Hello all! Welcome to Google Colab, this awesome tool for sharing Python notebooks in Google Drive. This has been a fun project to work on, and we hope that it is a useful! We live in a strange time, and are lucky to have technology that allows to stay connected while apart. Not only is it a tool, but this project is an example of two people in different states who have never met in person collaborating on a project together -- a project whose sole purpose is to help facilitate the virtual interaction of people from all over the country.  

<br>

---

<br>

The Alumni Shuffler is a tool that helps intelligently create breakout groups during large Zoom calls. The project is in its infancy right now, and is currently being developed by Nathan Neibauer and Hayden Blair. 

Given a virtual Zoom event with upwards of 20 or 30 people, identified by certain characterics ('track', 'year', 'hair color', 'likes _The Office_ ', etc.), this tool can help ensure that everyone can...

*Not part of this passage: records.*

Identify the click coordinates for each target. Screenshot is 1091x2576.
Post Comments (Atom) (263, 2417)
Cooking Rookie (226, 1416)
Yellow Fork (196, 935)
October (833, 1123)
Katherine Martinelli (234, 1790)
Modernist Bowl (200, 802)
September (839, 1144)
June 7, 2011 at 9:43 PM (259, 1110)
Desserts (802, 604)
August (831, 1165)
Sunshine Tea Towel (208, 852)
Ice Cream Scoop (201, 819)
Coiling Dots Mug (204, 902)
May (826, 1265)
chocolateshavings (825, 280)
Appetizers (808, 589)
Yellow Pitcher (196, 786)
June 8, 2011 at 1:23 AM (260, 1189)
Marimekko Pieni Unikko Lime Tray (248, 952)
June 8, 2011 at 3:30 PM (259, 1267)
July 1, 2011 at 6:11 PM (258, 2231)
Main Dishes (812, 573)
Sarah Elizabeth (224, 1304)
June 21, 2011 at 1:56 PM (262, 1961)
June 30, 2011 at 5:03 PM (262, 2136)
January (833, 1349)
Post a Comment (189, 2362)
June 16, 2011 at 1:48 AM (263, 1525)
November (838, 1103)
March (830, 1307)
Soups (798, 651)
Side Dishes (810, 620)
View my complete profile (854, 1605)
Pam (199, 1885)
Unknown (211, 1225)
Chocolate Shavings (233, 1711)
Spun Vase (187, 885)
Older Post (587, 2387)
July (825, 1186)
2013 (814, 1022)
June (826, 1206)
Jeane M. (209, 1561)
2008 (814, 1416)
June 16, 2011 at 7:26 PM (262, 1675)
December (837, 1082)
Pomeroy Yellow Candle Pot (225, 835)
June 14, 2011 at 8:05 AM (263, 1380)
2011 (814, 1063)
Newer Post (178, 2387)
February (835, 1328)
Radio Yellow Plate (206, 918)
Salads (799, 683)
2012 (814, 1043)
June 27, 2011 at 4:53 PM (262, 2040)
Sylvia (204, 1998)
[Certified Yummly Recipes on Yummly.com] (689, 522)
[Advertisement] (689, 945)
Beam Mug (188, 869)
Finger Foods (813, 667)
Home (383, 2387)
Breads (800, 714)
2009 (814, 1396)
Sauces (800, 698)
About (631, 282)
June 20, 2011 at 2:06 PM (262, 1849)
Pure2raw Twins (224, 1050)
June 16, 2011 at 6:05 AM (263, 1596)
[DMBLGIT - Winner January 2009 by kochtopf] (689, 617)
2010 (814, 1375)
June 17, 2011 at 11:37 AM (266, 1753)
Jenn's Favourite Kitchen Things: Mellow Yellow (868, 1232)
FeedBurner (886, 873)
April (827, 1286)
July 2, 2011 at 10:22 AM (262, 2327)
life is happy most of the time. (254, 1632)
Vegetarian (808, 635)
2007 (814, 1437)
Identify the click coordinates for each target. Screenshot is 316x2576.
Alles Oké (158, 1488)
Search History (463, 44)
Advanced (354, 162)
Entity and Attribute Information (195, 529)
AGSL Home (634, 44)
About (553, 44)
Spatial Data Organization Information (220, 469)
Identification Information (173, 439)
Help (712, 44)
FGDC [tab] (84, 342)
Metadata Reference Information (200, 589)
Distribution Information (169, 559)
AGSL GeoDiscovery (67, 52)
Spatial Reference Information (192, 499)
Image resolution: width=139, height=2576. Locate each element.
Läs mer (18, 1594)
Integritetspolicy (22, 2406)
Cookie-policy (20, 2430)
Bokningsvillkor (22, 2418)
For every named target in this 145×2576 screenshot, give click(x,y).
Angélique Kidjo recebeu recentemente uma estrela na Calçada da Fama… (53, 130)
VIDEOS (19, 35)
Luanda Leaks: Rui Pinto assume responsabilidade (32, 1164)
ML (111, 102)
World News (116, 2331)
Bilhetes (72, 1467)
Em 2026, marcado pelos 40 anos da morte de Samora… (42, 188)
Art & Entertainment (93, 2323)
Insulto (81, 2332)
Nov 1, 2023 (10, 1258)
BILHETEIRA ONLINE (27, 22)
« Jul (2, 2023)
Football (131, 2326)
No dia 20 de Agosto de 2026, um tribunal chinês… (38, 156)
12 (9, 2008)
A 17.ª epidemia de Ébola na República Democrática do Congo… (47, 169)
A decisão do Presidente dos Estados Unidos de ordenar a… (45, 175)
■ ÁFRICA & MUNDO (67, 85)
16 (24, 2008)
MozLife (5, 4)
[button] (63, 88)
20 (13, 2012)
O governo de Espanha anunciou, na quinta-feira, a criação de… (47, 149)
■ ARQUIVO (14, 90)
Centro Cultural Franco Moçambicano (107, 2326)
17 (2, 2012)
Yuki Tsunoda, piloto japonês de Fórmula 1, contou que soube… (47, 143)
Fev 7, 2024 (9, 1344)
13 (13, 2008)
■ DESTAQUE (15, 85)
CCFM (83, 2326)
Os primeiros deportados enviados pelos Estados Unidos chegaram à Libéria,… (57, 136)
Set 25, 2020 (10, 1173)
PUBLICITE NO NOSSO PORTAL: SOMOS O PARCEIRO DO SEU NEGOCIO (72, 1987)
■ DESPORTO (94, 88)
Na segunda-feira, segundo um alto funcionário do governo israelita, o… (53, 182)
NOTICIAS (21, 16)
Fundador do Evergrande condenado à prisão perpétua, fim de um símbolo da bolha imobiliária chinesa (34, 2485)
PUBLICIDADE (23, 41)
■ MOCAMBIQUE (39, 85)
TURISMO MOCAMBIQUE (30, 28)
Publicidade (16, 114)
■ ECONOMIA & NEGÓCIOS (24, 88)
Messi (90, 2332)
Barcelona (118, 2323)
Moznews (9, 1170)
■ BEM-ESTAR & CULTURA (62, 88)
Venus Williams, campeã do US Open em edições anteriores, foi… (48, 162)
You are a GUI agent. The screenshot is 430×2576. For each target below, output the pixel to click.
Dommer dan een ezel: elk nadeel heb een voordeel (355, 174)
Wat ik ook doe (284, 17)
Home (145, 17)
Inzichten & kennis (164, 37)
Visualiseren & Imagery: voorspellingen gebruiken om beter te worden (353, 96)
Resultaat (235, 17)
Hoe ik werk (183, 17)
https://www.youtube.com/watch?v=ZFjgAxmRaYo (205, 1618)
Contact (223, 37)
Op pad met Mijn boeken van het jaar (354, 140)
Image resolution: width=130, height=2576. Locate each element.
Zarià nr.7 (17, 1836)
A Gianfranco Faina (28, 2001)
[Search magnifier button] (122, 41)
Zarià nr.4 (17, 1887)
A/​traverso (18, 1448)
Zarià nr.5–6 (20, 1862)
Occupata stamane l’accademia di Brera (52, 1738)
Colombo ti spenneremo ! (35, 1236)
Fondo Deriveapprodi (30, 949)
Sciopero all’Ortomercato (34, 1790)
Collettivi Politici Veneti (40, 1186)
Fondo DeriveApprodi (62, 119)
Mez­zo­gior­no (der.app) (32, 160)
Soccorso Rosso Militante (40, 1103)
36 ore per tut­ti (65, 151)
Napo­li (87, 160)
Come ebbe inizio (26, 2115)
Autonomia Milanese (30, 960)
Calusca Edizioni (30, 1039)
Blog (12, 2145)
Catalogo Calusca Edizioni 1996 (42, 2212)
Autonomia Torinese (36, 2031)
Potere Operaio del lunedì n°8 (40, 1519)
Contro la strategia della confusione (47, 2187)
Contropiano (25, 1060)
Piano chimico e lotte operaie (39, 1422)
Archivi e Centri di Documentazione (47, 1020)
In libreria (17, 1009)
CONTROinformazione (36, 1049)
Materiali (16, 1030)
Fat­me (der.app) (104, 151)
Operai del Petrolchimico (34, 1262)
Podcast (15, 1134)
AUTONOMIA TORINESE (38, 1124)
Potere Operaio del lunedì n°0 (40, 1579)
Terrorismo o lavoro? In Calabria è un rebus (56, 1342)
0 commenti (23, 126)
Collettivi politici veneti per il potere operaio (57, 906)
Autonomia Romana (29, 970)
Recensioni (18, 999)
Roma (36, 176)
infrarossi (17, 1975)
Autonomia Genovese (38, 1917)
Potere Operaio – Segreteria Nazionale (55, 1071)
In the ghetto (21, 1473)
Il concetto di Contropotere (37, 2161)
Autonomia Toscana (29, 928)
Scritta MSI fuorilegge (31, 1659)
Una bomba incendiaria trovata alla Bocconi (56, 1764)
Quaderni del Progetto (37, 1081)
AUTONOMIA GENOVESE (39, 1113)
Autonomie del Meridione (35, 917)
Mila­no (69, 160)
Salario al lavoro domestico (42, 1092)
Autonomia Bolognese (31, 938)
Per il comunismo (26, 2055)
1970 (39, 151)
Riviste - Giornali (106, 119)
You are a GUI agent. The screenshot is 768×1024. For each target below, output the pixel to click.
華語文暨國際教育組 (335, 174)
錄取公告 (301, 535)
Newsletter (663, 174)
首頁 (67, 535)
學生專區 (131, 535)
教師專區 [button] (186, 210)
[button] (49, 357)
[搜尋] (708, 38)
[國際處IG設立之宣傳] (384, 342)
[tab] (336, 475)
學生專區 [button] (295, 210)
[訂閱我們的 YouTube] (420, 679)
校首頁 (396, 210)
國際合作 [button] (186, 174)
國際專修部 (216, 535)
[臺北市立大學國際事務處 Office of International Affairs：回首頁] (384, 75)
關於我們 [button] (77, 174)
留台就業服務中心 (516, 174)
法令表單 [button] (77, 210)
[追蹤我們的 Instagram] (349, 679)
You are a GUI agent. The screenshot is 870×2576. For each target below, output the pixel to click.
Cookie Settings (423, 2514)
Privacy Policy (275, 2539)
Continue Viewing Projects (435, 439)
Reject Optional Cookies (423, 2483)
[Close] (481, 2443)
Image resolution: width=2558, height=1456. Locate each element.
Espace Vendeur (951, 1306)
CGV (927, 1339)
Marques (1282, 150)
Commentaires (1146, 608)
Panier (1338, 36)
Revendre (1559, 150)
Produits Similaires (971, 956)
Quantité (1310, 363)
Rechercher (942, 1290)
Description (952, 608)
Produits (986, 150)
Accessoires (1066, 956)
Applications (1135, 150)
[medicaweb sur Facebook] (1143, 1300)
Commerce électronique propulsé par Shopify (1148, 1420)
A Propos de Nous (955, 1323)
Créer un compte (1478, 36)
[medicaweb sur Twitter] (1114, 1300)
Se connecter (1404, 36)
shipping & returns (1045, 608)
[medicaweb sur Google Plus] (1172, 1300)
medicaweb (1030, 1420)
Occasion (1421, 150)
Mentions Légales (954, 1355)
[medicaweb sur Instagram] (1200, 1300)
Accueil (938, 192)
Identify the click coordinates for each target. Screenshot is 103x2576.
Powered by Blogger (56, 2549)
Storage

* Interact with everyone else in their group
* Interact with as many different people as possible

...without eating up too much mental real-estate from the coordinator, who likely wants to spend more time interacting with students and less time fussing with a spreadsheet. 

Alumni data must be saved in a spreadsheet somewhere on Google Drive for the user who is operating this notebook with columns representing the categories to sort by. An example might look like this

<br>

Name | track | year | hair_color | hard_working |
---|---|---| --- | ---
Leslie | optics | 2017 | blonde | yes
Ron | polymer | 2014 | brown | no
Jean Ralphio | semi | 2012 | black | no
April | sensors | 2019 | black | yes
Ann | semi | 2013 | brown | yes

<br>

For now, I would imagine that 'track' and 'year' are the only identifiers, but the code should work with any number of them.

## Setup

### Imports

In [0]:
import pandas as pd
import numpy as np
import random
import os
from google.colab import drive, widgets
from IPython.display import display, HTML
from itertools import combinations
drive.mount('/content/gdrive')
NAMES_DIR = '/content/gdrive/My Drive/software_development/alumni_shuffler/names'

### Definitions

In [0]:
def import_names(dir):
  name_files = [f for f in os.listdir(NAMES_DIR) if f.startswith('yob')]
  df = pd.read_csv(os.path.join(dir, name_files[0]))
  return df

def make_fake_data(max_people=40):
  df = import_names(NAMES_DIR)
  track_names = ['optics', 'semi', 'polymer', 'sensors']
  years = list(map(str, range(2013, 2020)))
  df.columns = ['name', 'year', 'track']
  df['track'] = [random.choice(track_names) for _ in range(len(df))]
  #df['track'] = ['polymer' for _ in range(len(df))] <- previously used a polymer only array for testing purposes
  df['year'] = [random.choice(years) for _ in range(len(df))]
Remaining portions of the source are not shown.